■ **TEXTO FUENTE**
# # # #
Nuestro argumento sostiene que el Imperio español presenta la mejor oportunidad para examinar estas cuestiones, no porque fuera un imperio típico, sino, por el contrario, porque fue especial en determinados aspectos. Hasta bien entrado el siglo XVIII fue el único gran imperio mundial continental y marítimo. Los Qing, los mongoles, los otomanos, el Imperio zarista y otros conglomerados menores se aferraron en gran medida a la vocación tradicional de los estados conquistadores: la expansión por tierra, a través del espacio contiguo, con el objetivo de controlar la producción de recursos fiscalmente explotables. Mientras tanto, surgieron nuevos imperios marítimos o, como Charles Verlinden solía decir, «entidades litorales» pegadas a costas, puertos y rutas de navegación.[15] A veces desarrollaron regiones costeras para cultivos comercializables, pero se concentraron más en el control de rutas muy rentables que en la producción. A gran escala, durante el siglo XVIII los imperios marítimos desplazaron sus centros de gravedad hacia los interiores continentales. Portugal, por ejemplo, incorporó las «novas conquistas» del interior de Goa en la India y continuó la colonización de Minas Gerais en el Brasil, iniciada a finales del siglo XVII, hacia la Amazonia. Los ingleses adquirieron las riquezas de Bengala, y mientras extendían sus colonias norteamericanas, antes confinadas al borde costero al oriente de los Apalaches, por el valle del Ohio. Los holandeses, que poseían experiencia a pequeña escala en entornos insulares del océano Índico y eran capaces de controlar la producción de bienes de valor elevado por unidad de volumen, se adentraron en Java. Para España, no había nada nuevo en aquella estrategia de dominio continental. El Imperio español había adquirido su carácter dual, marítimo y terrestre cuando Cortés conquistó México, entre 1519 y 1521, o incluso antes, a principios de esa década, cuando comenzó la apropiación de partes del istmo de Panamá.

Debido a su tamaño, el Imperio español también resulta un caso de estudio global adecuado. España dispuso del imperio más extendido del globo con la excepción quizá del holandés y, si acaso, por un breve periodo de tiempo, a mediados del siglo XVII, cuando sus avanzadillas se extendieron desde Dejima, en Japón, hasta Manhattan, y desde la estación ballenera de Spitzberg hasta la colonia de El Cabo, en Sudáfrica. En su apogeo, el Imperio español se esparcía desde Mallorca hasta Milán y desde el curso alto del río Missouri hasta el canal de Beagle, junto al cabo de Hornos. A causa de la tiranía de la distancia y la incertidumbre que suponía en el manejo del tiempo, parecía el más difícil de gobernar desde su centro.[16] Seguramente fue, además, el más variado en su momento en términos ecológicos, pues abarcaba los elevados Andes y grandes llanuras, todos los biomas posibles desde el desierto hasta el hielo. Finalmente, si tenemos razón, demostró más que cualquier otro imperio poseer vitalidad para hacer frente a su propia debilidad. La creación de un dominio tan grande y diverso a partir de un territorio de origen tan limitado y poco favorecido por la naturaleza como la península ibérica, en la cual cerca de un tercio es montañoso o árido, con una población tan reducida en comparación con la de rivales como Inglaterra (posteriormente Gran Bretaña) y Francia, constituyó un logro sin precedentes. Si acaso comparable hasta cierto punto con el caso de Portugal y Holanda o, a una escala mucho menor, tal vez, con el de Suecia y Dinamarca, pero en verdad inigualable.
# # # #
■ **BLOQUE DE DATOS**

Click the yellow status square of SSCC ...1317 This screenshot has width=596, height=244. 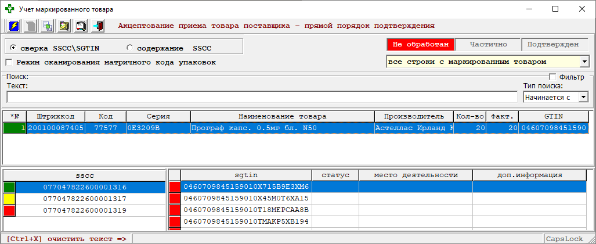coord(9,199)
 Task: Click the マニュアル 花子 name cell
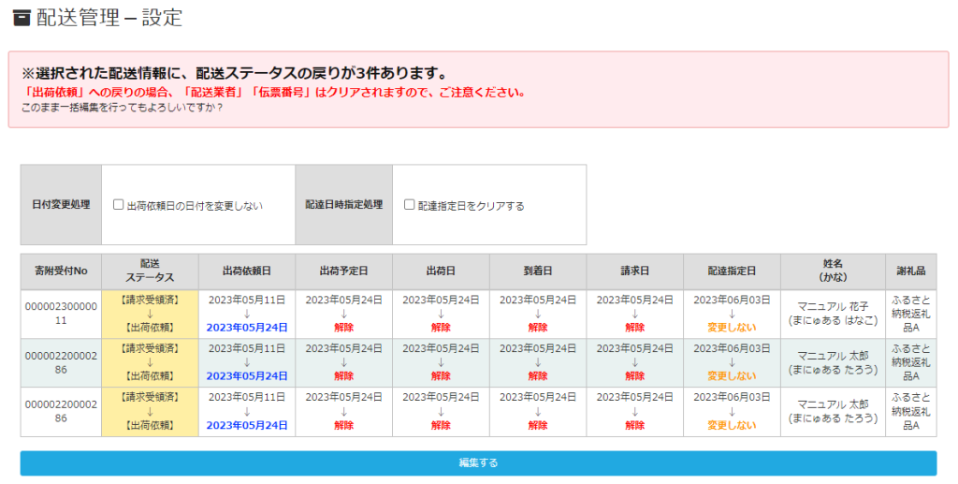833,313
# # # #
■ **TAREAS PROPUESTAS**
1/ Indica si cada afirmación coincide con el texto sobre el Imperio español y contesta sí o no, citando las palabras exactas del texto que lo deciden. (a) Hasta bien entrado el siglo XVIII, el Imperio español fue el único gran imperio mundial continental y marítimo. (b) Los holandeses se adentraron en Sumatra. (c) Cerca de la mitad de la península ibérica es montañosa o árida.
2/ Traduce al inglés esta oración del texto sobre el Imperio español: «En su apogeo, el Imperio español se esparcía desde Mallorca hasta Milán y desde el curso alto del río Missouri hasta el canal de Beagle, junto al cabo de Hornos».

■ **RESPUESTAS**
1/
(a) Sí: «Hasta bien entrado el siglo XVIII fue el único gran imperio mundial continental y marítimo».
(b) No: «se adentraron en Java».
(c) No: «en la cual cerca de un tercio es montañoso o árido».

2/ At its height, the Spanish Empire stretched from Majorca to Milan and from the upper Missouri River to the Beagle Channel, next to Cape Horn.